Global financial market convulsions, especially in banking – ‘The hurricane siren is blaring’
International banks tower over pedestrians at London's financial district, Canary Wharf, in London, Britain, 16 March 2023. (Photo: EPA-EFE / Andy Rain)

As I write this, convulsions in world financial markets continue, particularly in the banking sector. Silicon Valley Bank, Silvergate, Signature, First Republic Bank of California and the once-staid 166-year-old Credit Suisse. All dead or dying or saved by rich daddies. Trouble elsewhere too – hundreds of small to medium banks are under stress and their depositors skittish.

Is this 2008 all over again? No, say the pundits — 2008 was due to bad credit; handing out loans that could never have been repaid. This crisis is something else – a liquidity crisis (not enough cash) or a solvency crisis (where liabilities exceed assets), or both. It remains to be seen whether this crisis will disappear with an apologetic smile, or whether it is soon to rise up like the Kraken.

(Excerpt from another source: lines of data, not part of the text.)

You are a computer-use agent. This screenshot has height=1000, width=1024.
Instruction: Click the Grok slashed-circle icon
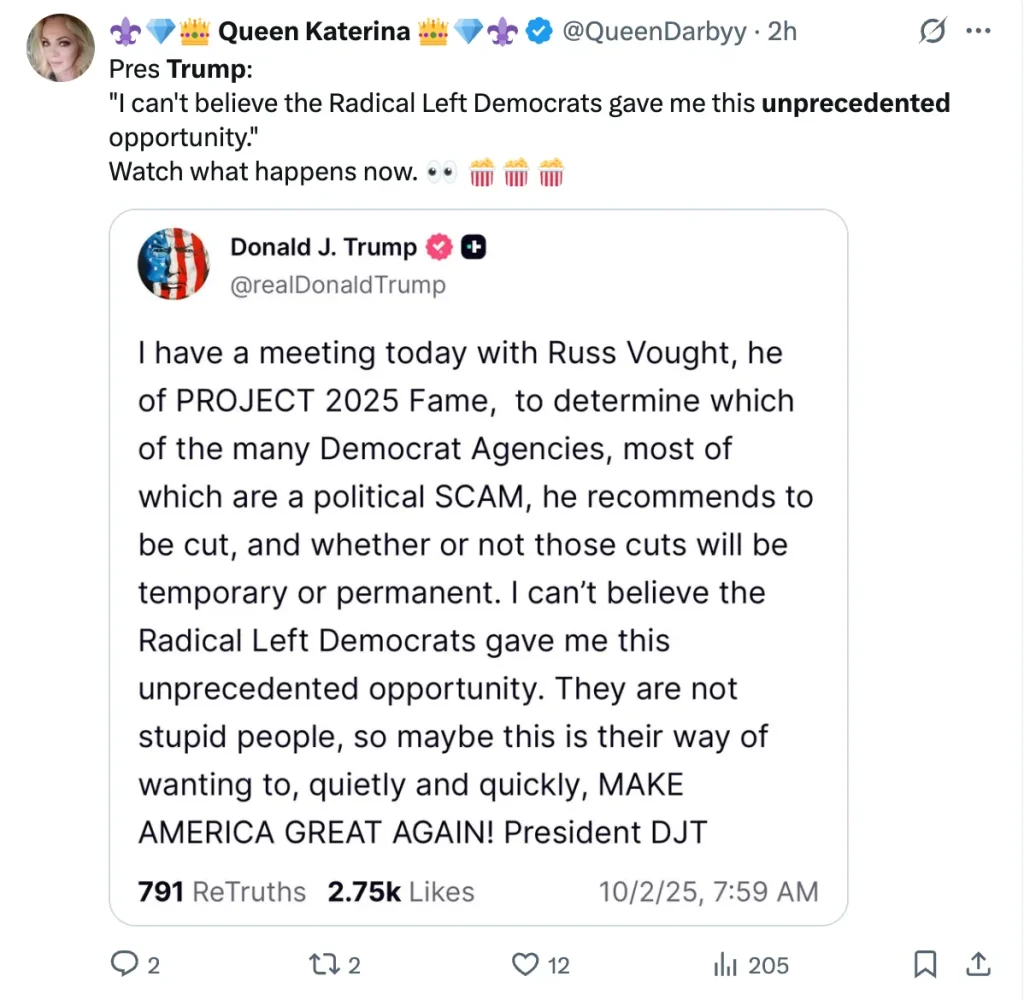point(932,32)
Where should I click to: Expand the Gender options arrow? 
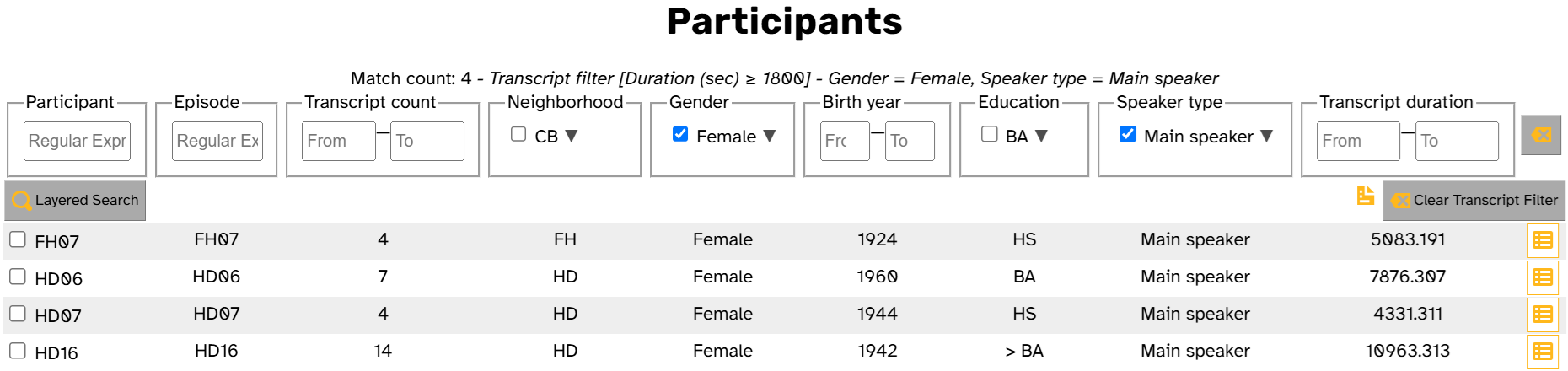click(770, 136)
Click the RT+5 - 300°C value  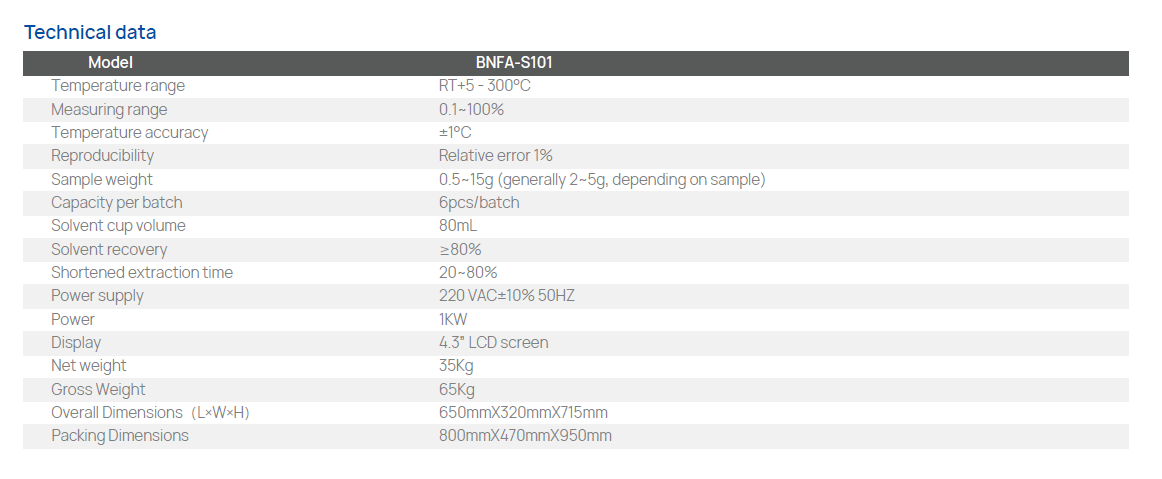(485, 86)
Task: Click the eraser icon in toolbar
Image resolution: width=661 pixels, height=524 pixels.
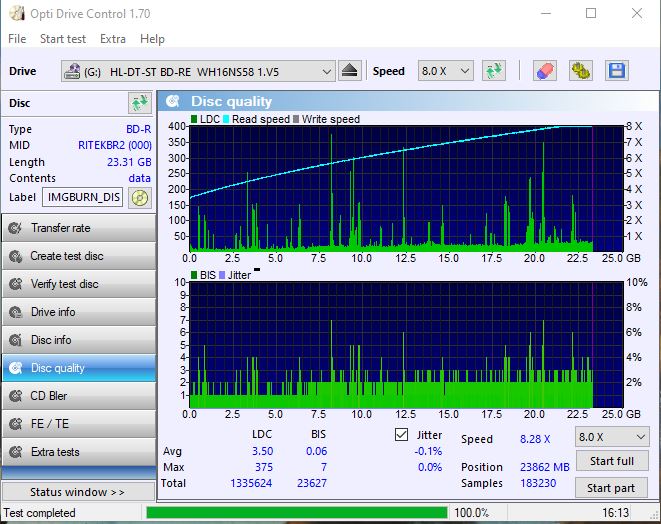Action: (x=544, y=71)
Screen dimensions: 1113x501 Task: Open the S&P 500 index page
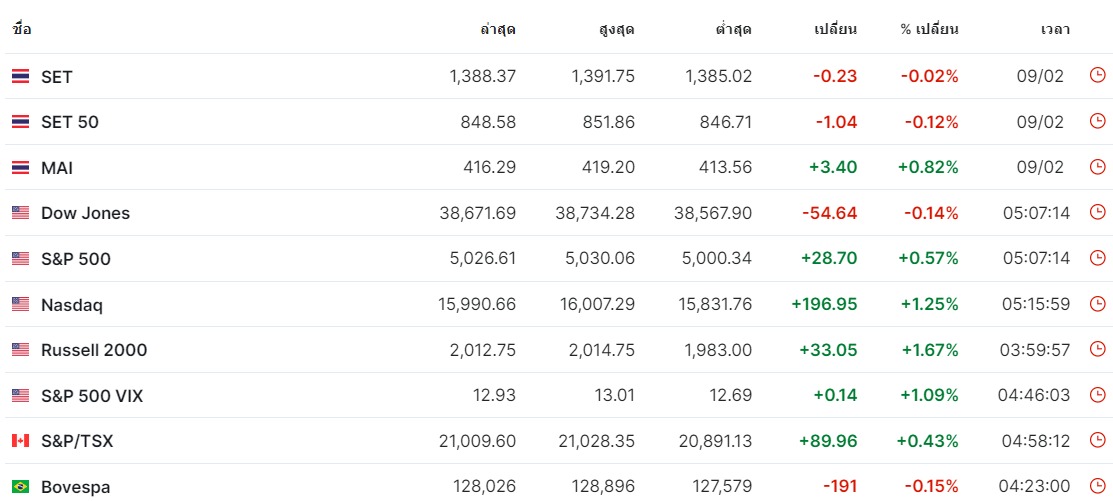(76, 259)

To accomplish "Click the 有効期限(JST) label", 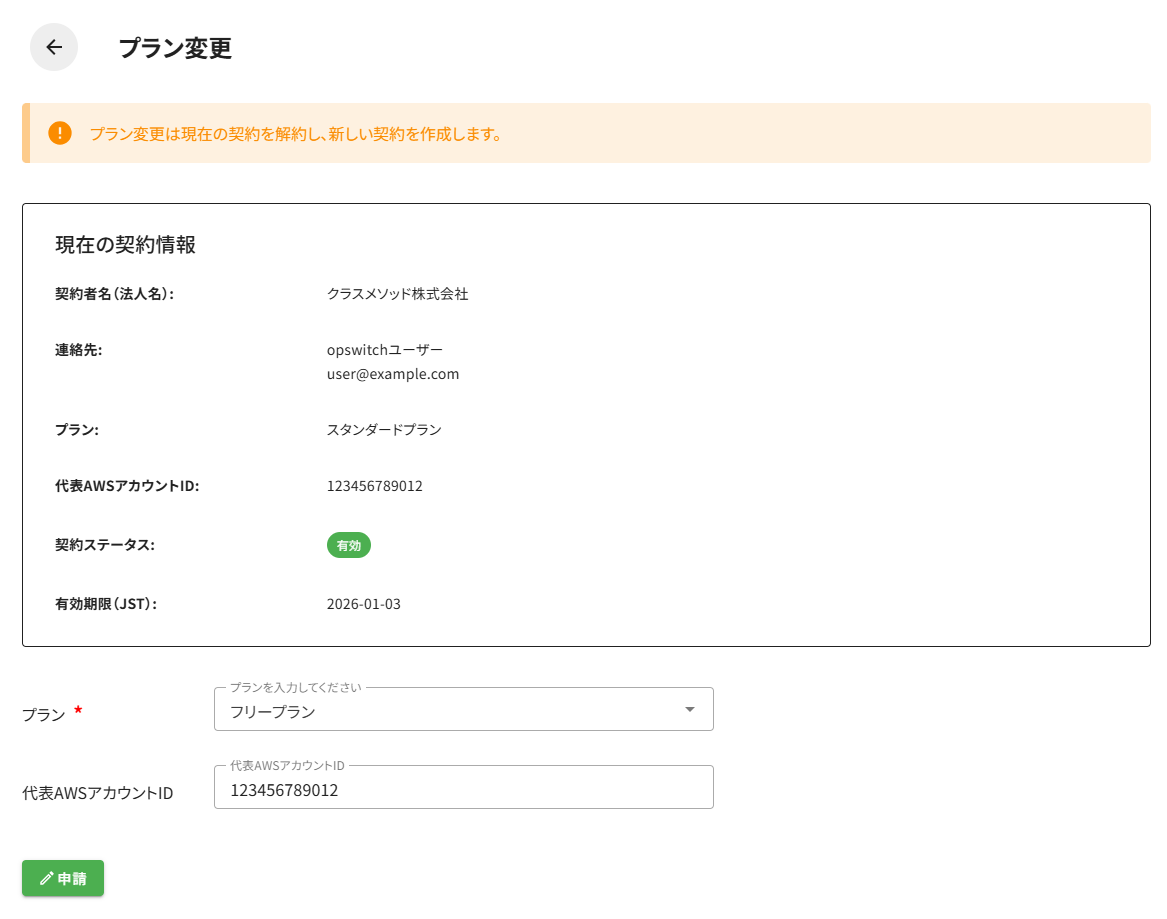I will tap(106, 604).
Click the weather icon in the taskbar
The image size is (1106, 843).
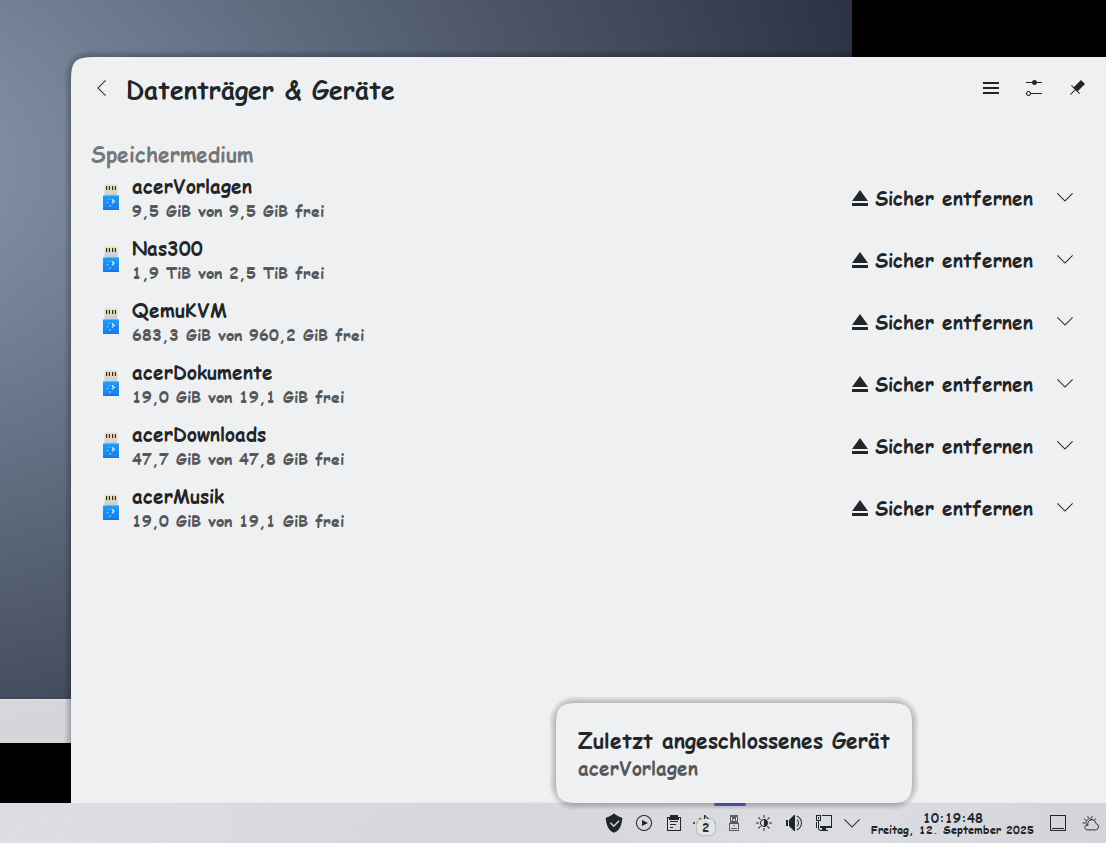click(x=1090, y=823)
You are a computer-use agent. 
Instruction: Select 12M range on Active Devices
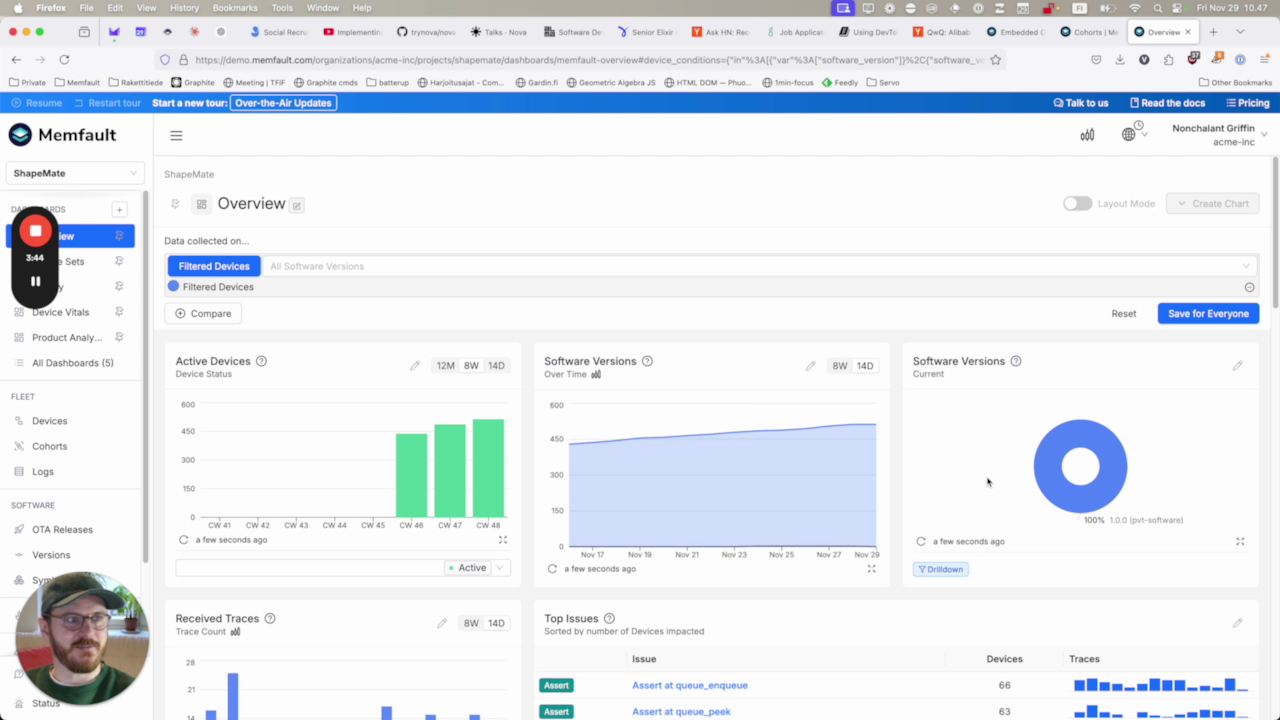click(x=445, y=366)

I don’t believe it is going to quietly recede, and here is why:

The first reason is one that seems to have been overlooked. If you spend some time googling images of 2008, you will see lines of worried people lining up at branches and behind ATMs. Sort of like 1929, only in colour. As individual citizens realised that their banks might be in trouble, they often arrived, physically, to get their money the hell out. Or sat on their phones as they tried to get hold of someone at a helpdesk or call centre. 

But in the intervening 15 years technology, mobile deployments and friendly online user journeys have completely changed the landscape. If you want to move your money now, you open an app and click a button or two and you’re done. Bank runs are now pretty much instantaneous and painless, at least for the runner.

And so, for instance, SVP saw $4.2 billion disappearing out of customer accounts every hour over a 10-hour period on 9 March.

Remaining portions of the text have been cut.